## [TASK BRIEF]
Could you reproduce every record below exactly as written?

## [MATERIAL FOR THIS TASK]
------------------------------------

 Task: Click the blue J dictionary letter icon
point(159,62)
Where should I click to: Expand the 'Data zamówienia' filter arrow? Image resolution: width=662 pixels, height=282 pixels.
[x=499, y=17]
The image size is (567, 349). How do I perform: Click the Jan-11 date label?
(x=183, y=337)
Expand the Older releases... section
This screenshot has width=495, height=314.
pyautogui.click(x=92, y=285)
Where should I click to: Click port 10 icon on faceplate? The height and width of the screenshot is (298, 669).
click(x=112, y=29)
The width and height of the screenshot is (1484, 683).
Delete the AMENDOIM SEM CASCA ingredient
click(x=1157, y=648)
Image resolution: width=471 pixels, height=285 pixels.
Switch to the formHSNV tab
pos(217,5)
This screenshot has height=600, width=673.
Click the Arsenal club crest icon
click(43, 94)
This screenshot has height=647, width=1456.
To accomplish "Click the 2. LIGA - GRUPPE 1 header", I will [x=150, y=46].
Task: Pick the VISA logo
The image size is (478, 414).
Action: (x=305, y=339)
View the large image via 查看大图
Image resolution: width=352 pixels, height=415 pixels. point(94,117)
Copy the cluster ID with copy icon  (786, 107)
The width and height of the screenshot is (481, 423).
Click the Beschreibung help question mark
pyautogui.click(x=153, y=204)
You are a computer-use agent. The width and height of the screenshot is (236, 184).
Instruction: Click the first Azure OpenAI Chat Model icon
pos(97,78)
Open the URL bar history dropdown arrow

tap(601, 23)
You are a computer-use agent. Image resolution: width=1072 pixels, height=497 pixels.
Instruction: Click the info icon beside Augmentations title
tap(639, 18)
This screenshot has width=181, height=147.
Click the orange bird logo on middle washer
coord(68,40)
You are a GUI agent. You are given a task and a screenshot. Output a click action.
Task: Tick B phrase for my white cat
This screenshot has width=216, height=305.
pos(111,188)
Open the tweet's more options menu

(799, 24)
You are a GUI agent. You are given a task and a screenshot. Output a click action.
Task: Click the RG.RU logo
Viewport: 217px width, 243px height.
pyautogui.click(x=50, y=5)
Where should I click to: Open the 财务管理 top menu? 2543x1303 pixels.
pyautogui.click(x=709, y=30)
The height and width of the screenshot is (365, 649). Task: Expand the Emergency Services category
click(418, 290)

------------------------------------

## [RESULT OF THE TASK]
 Task: Click the blue J dictionary letter icon
point(159,62)
Where should I click to: Expand the 'Data zamówienia' filter arrow? Image resolution: width=662 pixels, height=282 pixels.
[x=499, y=17]
The image size is (567, 349). How do I perform: Click the Jan-11 date label?
(x=183, y=337)
Expand the Older releases... section
This screenshot has width=495, height=314.
pyautogui.click(x=92, y=285)
Where should I click to: Click port 10 icon on faceplate? The height and width of the screenshot is (298, 669).
click(x=112, y=29)
The width and height of the screenshot is (1484, 683).
Delete the AMENDOIM SEM CASCA ingredient
click(x=1157, y=648)
Image resolution: width=471 pixels, height=285 pixels.
Switch to the formHSNV tab
pos(217,5)
This screenshot has height=600, width=673.
Click the Arsenal club crest icon
click(43, 94)
This screenshot has height=647, width=1456.
To accomplish "Click the 2. LIGA - GRUPPE 1 header", I will [x=150, y=46].
Task: Pick the VISA logo
The image size is (478, 414).
Action: (x=305, y=339)
View the large image via 查看大图
Image resolution: width=352 pixels, height=415 pixels. point(94,117)
Copy the cluster ID with copy icon  (786, 107)
The width and height of the screenshot is (481, 423).
Click the Beschreibung help question mark
pyautogui.click(x=153, y=204)
You are a computer-use agent. The width and height of the screenshot is (236, 184).
Instruction: Click the first Azure OpenAI Chat Model icon
pos(97,78)
Open the URL bar history dropdown arrow

tap(601, 23)
You are a computer-use agent. Image resolution: width=1072 pixels, height=497 pixels.
Instruction: Click the info icon beside Augmentations title
tap(639, 18)
This screenshot has width=181, height=147.
Click the orange bird logo on middle washer
coord(68,40)
You are a GUI agent. You are given a task and a screenshot. Output a click action.
Task: Tick B phrase for my white cat
This screenshot has width=216, height=305.
pos(111,188)
Open the tweet's more options menu

(799, 24)
You are a GUI agent. You are given a task and a screenshot. Output a click action.
Task: Click the RG.RU logo
Viewport: 217px width, 243px height.
pyautogui.click(x=50, y=5)
Where should I click to: Open the 财务管理 top menu? 2543x1303 pixels.
pyautogui.click(x=709, y=30)
The height and width of the screenshot is (365, 649). Task: Expand the Emergency Services category
click(418, 290)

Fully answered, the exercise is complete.